> _Data shown_
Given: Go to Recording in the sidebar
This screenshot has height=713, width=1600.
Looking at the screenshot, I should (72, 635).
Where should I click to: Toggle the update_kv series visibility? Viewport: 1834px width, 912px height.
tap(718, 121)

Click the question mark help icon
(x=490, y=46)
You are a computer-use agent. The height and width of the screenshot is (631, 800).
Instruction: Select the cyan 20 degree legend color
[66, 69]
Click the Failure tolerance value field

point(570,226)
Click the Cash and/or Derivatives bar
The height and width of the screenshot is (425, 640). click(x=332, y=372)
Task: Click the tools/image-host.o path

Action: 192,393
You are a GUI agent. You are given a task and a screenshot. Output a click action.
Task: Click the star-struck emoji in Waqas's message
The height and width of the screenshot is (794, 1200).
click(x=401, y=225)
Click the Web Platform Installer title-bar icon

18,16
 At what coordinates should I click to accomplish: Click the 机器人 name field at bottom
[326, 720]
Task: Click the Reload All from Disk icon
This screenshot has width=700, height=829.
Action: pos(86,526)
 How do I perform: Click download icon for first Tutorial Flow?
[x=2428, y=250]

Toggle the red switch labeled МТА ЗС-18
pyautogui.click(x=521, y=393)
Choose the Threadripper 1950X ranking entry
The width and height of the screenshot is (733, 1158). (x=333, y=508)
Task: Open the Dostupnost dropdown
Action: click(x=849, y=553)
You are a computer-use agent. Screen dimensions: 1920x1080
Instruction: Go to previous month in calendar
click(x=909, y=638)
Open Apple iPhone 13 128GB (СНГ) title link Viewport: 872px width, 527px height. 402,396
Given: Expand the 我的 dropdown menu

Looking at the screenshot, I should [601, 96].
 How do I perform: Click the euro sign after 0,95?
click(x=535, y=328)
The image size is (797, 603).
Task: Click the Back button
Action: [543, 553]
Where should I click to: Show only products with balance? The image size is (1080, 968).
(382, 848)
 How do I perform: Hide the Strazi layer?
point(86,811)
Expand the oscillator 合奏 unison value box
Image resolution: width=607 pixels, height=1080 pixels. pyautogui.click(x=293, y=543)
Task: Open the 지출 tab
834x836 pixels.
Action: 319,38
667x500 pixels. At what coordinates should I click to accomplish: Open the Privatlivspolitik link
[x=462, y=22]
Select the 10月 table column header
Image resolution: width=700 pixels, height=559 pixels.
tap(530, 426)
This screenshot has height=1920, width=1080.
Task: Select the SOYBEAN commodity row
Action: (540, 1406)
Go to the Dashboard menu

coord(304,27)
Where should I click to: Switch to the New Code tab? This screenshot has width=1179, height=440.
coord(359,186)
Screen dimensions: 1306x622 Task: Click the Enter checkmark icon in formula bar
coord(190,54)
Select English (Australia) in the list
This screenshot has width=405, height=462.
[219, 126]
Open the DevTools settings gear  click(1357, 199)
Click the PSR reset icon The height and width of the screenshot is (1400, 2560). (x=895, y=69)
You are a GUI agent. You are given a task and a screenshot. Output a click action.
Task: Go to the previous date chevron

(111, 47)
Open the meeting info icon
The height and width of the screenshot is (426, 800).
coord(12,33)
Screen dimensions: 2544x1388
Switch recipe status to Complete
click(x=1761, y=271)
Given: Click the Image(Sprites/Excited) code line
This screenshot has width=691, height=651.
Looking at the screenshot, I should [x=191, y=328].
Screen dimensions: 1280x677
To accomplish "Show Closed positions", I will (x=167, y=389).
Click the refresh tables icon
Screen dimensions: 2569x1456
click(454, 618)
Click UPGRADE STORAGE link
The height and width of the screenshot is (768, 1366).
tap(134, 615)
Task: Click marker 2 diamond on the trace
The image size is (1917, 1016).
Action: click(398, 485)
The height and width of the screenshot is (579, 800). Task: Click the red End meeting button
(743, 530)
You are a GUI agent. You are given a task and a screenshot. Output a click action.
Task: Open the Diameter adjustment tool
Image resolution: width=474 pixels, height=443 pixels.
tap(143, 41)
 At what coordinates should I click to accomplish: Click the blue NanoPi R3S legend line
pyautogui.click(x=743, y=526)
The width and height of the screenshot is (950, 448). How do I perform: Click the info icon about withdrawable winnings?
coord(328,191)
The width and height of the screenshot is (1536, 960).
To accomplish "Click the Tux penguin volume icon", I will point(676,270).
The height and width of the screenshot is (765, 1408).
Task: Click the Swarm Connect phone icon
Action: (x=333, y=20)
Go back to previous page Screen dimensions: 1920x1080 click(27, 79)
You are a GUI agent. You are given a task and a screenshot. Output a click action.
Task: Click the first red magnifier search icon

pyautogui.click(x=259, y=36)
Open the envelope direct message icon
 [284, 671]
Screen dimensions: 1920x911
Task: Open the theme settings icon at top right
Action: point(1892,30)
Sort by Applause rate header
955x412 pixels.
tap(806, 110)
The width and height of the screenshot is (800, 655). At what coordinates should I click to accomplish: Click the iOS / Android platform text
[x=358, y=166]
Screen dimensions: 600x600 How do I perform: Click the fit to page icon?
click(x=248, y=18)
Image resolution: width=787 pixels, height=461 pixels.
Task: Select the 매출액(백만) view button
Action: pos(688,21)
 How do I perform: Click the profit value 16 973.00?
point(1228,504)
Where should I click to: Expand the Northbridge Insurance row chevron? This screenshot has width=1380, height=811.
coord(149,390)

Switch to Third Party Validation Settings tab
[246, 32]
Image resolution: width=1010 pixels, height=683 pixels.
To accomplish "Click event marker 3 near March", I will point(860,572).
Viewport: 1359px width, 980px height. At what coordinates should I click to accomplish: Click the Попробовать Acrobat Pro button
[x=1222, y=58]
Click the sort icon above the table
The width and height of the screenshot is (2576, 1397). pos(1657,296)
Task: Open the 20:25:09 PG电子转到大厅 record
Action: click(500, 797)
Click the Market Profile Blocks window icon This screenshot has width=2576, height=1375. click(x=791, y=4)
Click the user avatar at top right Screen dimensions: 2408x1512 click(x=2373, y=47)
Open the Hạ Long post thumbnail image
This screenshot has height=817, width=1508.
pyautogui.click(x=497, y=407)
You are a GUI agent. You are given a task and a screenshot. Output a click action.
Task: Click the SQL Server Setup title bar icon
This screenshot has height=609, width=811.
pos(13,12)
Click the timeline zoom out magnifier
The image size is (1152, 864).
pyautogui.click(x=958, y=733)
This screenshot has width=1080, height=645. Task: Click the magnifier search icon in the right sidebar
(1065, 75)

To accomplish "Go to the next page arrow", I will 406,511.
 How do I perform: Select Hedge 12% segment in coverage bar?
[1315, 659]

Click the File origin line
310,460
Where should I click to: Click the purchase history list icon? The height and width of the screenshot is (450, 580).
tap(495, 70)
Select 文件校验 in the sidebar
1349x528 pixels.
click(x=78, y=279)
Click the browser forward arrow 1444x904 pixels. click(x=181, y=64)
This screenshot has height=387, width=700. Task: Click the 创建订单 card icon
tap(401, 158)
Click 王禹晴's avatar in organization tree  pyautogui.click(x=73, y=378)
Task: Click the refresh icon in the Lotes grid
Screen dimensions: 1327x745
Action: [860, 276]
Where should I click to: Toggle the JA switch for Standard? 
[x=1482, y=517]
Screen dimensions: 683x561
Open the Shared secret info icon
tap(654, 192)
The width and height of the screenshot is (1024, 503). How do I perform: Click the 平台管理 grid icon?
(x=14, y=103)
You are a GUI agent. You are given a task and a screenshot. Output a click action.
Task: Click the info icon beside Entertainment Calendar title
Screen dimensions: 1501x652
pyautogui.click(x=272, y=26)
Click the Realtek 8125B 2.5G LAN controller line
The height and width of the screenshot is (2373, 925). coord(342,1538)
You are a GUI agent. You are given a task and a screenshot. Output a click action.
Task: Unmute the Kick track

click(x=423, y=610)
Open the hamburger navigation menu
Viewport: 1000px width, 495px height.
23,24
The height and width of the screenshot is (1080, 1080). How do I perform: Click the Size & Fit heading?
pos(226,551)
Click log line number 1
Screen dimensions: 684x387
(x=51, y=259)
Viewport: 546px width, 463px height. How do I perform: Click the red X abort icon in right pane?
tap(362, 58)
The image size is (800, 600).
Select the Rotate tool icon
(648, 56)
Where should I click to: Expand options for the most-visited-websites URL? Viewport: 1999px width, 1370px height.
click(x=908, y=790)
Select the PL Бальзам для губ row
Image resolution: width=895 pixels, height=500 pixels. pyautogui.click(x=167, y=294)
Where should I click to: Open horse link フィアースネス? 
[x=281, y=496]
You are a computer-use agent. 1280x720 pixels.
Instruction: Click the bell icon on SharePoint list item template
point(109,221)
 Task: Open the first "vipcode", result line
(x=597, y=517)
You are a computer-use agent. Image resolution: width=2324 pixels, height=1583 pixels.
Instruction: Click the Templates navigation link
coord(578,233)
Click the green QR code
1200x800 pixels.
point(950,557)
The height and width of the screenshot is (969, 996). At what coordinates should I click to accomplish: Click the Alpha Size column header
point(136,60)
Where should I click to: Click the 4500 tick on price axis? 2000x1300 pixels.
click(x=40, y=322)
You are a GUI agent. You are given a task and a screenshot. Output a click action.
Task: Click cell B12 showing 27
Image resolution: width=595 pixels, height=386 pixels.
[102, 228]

> _To be done_
Reproduce verbatim the records starting at the line containing "Click the sort icon above the table" and ending at the line containing "click(x=423, y=610)", with both of those lines included.

> _Full response_
Click the sort icon above the table
The width and height of the screenshot is (2576, 1397). pos(1657,296)
Task: Open the 20:25:09 PG电子转到大厅 record
Action: click(500, 797)
Click the Market Profile Blocks window icon This screenshot has width=2576, height=1375. click(x=791, y=4)
Click the user avatar at top right Screen dimensions: 2408x1512 click(x=2373, y=47)
Open the Hạ Long post thumbnail image
This screenshot has height=817, width=1508.
pyautogui.click(x=497, y=407)
You are a GUI agent. You are given a task and a screenshot. Output a click action.
Task: Click the SQL Server Setup title bar icon
This screenshot has height=609, width=811.
pos(13,12)
Click the timeline zoom out magnifier
The image size is (1152, 864).
pyautogui.click(x=958, y=733)
This screenshot has width=1080, height=645. Task: Click the magnifier search icon in the right sidebar
(1065, 75)

To accomplish "Go to the next page arrow", I will 406,511.
 How do I perform: Select Hedge 12% segment in coverage bar?
[1315, 659]

Click the File origin line
310,460
Where should I click to: Click the purchase history list icon? The height and width of the screenshot is (450, 580).
tap(495, 70)
Select 文件校验 in the sidebar
1349x528 pixels.
click(x=78, y=279)
Click the browser forward arrow 1444x904 pixels. click(x=181, y=64)
This screenshot has height=387, width=700. Task: Click the 创建订单 card icon
tap(401, 158)
Click 王禹晴's avatar in organization tree  pyautogui.click(x=73, y=378)
Task: Click the refresh icon in the Lotes grid
Screen dimensions: 1327x745
Action: [860, 276]
Where should I click to: Toggle the JA switch for Standard? 
[x=1482, y=517]
Screen dimensions: 683x561
Open the Shared secret info icon
tap(654, 192)
The width and height of the screenshot is (1024, 503). How do I perform: Click the 平台管理 grid icon?
(x=14, y=103)
You are a GUI agent. You are given a task and a screenshot. Output a click action.
Task: Click the info icon beside Entertainment Calendar title
Screen dimensions: 1501x652
pyautogui.click(x=272, y=26)
Click the Realtek 8125B 2.5G LAN controller line
The height and width of the screenshot is (2373, 925). coord(342,1538)
You are a GUI agent. You are given a task and a screenshot. Output a click action.
Task: Unmute the Kick track

click(x=423, y=610)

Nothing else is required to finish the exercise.